[Page excerpt]:
Sqoop import having SQL query with where clause
You have to add AND \$CONDITIONS
--query "select * from reason where id>20 AND \$CONDITIONS"
Please refer Sqoop documentation .
You can use Where Clause
--where "order_status = 'CLOSED'"
https://sqoop.apache.org/docs/1.4.2/SqoopUserGuide.html
You can set as like below
- If database is oracle then
select * from (query) where $CONDITIONS
elseselect * from (query) as T where $CONDITIONS
Please let me know if in case any issue.
Sqoop requires to access metadata of table for example column type information. Placeholder $CONDITIONS is by default set to '1 = 0' to ensure that sqoop receives only type information. So, after executing sqoop command you will see first query that gets fired is with default $CONDITIONS. Later on, it is substituted by different values defining different ranges based on number of mappers (-m) or --split-by column or --boundary-query so that entire data set can be divided into different data slices or chunks and chunks can be imported in parallel with as much as concurrency available. Sqoop will automatically substitute this placeholder with the generated conditions specifying which slice of data should be transferred by each individual task
For example, consider sample_data table with columns name, id and salary. You want to fetch records with salary > 1k.

[Stored data]:

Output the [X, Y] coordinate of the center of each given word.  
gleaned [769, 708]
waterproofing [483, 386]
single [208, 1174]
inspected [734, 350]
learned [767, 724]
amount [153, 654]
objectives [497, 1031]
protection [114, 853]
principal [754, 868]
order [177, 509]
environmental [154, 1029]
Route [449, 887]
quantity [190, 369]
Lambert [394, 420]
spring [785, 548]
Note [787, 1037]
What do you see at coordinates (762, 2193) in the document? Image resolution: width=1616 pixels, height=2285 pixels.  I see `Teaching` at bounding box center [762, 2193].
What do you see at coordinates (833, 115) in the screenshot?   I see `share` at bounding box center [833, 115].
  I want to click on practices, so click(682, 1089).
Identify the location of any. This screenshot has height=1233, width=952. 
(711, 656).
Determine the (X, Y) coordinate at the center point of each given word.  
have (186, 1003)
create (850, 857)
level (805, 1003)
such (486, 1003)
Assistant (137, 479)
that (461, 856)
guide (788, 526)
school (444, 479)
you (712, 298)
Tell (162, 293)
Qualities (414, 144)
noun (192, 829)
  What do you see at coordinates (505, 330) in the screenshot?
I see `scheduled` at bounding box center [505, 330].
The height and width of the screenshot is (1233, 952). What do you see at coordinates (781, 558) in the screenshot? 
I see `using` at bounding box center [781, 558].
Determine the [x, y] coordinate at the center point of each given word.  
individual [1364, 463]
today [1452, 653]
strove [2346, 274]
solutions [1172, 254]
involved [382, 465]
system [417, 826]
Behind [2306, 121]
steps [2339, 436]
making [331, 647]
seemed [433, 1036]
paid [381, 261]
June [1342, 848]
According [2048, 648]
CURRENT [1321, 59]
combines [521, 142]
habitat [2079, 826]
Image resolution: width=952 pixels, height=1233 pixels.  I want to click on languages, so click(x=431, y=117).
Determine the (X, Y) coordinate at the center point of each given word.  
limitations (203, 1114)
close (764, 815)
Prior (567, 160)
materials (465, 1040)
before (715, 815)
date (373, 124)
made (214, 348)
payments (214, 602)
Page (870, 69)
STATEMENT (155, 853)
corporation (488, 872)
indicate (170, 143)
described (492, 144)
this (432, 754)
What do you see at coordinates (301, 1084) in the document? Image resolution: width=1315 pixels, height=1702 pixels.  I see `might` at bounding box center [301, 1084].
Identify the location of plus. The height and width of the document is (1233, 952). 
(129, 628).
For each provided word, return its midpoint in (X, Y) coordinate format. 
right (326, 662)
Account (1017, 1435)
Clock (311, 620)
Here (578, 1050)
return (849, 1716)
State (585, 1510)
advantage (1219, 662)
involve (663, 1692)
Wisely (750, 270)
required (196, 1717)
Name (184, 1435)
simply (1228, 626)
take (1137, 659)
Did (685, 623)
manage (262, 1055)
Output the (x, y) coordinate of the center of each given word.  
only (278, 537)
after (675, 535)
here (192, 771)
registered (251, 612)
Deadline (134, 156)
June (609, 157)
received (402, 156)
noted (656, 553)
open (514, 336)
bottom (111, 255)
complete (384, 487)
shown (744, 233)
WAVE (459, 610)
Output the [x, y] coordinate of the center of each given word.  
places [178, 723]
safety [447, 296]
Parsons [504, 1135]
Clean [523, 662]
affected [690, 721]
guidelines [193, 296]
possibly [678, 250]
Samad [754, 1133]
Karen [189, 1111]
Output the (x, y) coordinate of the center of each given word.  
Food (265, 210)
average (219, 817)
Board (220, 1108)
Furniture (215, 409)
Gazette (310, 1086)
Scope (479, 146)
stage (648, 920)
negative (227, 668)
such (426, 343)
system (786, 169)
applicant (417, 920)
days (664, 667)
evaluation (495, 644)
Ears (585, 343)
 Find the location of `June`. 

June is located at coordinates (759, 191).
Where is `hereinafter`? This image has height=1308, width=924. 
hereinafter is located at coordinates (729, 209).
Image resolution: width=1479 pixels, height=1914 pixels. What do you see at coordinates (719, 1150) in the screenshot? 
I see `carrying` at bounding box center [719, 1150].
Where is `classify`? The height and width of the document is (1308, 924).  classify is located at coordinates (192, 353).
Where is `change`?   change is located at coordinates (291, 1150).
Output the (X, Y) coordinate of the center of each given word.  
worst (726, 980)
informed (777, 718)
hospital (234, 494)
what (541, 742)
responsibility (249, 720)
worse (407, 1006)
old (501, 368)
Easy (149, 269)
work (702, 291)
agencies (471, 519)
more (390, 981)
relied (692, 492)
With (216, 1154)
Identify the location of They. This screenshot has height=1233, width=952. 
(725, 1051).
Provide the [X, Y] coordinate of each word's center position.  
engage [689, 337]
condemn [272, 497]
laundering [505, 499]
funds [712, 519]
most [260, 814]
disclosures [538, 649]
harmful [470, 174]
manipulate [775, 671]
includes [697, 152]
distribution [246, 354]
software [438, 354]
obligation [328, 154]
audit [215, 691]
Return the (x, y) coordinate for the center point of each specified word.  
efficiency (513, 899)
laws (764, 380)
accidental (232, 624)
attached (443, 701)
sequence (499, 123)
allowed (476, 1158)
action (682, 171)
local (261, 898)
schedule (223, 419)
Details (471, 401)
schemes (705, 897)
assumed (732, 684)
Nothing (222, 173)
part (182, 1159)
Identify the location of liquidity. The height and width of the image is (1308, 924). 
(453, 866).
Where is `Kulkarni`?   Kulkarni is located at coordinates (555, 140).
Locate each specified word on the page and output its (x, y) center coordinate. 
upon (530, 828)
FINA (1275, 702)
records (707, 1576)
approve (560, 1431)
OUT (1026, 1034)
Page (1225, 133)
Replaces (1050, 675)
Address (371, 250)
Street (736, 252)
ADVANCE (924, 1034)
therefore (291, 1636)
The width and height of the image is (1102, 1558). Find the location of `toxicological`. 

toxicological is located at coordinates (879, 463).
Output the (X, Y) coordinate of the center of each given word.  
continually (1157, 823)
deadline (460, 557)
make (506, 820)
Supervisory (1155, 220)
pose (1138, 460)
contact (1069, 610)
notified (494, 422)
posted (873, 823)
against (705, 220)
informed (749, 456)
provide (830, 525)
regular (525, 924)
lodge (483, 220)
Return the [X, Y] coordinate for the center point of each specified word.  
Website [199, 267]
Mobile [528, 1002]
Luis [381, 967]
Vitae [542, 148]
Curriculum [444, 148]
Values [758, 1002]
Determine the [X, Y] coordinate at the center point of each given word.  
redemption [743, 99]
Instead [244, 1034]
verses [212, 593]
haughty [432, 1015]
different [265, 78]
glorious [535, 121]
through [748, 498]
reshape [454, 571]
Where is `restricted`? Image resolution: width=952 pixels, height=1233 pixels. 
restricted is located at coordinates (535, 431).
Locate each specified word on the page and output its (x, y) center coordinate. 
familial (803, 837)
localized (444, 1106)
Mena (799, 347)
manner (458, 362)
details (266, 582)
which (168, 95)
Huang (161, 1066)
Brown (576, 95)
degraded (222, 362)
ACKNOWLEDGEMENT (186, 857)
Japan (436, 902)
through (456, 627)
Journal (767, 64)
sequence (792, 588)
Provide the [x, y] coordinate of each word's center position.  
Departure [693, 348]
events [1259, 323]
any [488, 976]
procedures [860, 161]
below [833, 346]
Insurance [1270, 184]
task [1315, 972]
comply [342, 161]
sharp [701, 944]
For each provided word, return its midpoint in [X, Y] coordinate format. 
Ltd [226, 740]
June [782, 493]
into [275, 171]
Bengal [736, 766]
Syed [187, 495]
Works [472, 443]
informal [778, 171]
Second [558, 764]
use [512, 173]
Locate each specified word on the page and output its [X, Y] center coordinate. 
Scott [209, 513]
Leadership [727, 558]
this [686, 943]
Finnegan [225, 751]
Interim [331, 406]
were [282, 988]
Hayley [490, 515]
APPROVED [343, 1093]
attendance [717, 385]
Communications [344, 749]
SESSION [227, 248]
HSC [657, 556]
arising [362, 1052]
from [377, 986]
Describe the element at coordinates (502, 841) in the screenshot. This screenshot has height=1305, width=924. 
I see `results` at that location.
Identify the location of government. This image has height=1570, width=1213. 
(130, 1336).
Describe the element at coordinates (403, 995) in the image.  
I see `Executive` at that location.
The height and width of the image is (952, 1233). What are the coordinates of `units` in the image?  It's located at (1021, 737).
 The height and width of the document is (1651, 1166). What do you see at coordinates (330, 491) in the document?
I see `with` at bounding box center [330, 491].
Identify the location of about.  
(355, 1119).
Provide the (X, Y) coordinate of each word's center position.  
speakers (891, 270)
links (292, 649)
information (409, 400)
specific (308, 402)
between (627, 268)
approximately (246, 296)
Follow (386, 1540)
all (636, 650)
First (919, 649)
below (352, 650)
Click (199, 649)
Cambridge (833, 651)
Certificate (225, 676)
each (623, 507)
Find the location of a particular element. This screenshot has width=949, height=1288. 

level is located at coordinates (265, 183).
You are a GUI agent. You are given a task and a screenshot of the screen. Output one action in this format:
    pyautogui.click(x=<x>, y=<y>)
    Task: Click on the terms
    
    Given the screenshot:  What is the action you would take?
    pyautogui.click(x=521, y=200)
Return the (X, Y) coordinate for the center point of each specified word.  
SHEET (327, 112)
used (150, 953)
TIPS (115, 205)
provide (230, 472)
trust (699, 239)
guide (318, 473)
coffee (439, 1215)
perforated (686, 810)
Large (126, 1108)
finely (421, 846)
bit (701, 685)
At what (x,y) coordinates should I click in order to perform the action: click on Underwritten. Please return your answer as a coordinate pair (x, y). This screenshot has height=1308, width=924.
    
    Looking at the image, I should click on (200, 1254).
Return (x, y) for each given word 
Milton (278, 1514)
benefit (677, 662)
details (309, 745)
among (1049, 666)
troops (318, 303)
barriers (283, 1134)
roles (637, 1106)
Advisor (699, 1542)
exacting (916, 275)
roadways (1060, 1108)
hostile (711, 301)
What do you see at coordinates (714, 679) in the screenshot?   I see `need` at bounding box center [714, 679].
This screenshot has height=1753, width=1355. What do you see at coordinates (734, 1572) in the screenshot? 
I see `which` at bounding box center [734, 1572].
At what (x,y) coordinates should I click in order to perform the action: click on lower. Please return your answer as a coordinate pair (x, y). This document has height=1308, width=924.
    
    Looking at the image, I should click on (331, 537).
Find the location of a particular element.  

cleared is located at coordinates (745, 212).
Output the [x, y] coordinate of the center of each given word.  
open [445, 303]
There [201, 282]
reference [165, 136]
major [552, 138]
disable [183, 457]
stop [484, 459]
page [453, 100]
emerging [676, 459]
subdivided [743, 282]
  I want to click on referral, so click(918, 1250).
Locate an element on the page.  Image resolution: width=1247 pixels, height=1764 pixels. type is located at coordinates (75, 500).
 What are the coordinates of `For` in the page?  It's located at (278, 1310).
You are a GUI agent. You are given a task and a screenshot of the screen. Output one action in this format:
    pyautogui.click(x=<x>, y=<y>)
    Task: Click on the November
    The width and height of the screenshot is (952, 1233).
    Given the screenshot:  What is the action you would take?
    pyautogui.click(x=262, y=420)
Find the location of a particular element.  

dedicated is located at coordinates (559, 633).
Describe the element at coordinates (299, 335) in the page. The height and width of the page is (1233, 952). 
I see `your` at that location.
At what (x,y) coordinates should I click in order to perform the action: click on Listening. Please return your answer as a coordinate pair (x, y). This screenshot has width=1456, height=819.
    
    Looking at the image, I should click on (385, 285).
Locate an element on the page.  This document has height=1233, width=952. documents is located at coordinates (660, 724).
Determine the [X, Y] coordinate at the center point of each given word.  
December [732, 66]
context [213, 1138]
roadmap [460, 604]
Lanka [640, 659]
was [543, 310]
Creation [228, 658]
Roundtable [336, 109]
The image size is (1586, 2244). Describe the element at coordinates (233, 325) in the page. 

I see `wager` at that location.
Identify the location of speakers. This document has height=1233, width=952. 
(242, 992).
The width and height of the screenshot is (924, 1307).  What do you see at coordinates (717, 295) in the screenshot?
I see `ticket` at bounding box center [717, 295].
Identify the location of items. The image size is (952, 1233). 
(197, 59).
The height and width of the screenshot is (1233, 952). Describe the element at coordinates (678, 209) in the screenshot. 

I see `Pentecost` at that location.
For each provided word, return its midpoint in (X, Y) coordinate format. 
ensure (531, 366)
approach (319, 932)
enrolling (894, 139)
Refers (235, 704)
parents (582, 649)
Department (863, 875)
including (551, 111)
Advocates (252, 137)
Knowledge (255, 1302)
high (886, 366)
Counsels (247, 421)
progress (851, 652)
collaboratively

[Work instructions]: Reproduce the Sqoop import thread above word for word, from its first line to its last.

[Result of the task]:
Sqoop import having SQL query with where clause
You have to add AND \$CONDITIONS
--query "select * from reason where id>20 AND \$CONDITIONS"
Please refer Sqoop documentation .
You can use Where Clause
--where "order_status = 'CLOSED'"
https://sqoop.apache.org/docs/1.4.2/SqoopUserGuide.html
You can set as like below
- If database is oracle then
select * from (query) where $CONDITIONS
elseselect * from (query) as T where $CONDITIONS
Please let me know if in case any issue.
Sqoop requires to access metadata of table for example column type information. Placeholder $CONDITIONS is by default set to '1 = 0' to ensure that sqoop receives only type information. So, after executing sqoop command you will see first query that gets fired is with default $CONDITIONS. Later on, it is substituted by different values defining different ranges based on number of mappers (-m) or --split-by column or --boundary-query so that entire data set can be divided into different data slices or chunks and chunks can be imported in parallel with as much as concurrency available. Sqoop will automatically substitute this placeholder with the generated conditions specifying which slice of data should be transferred by each individual task
For example, consider sample_data table with columns name, id and salary. You want to fetch records with salary > 1k.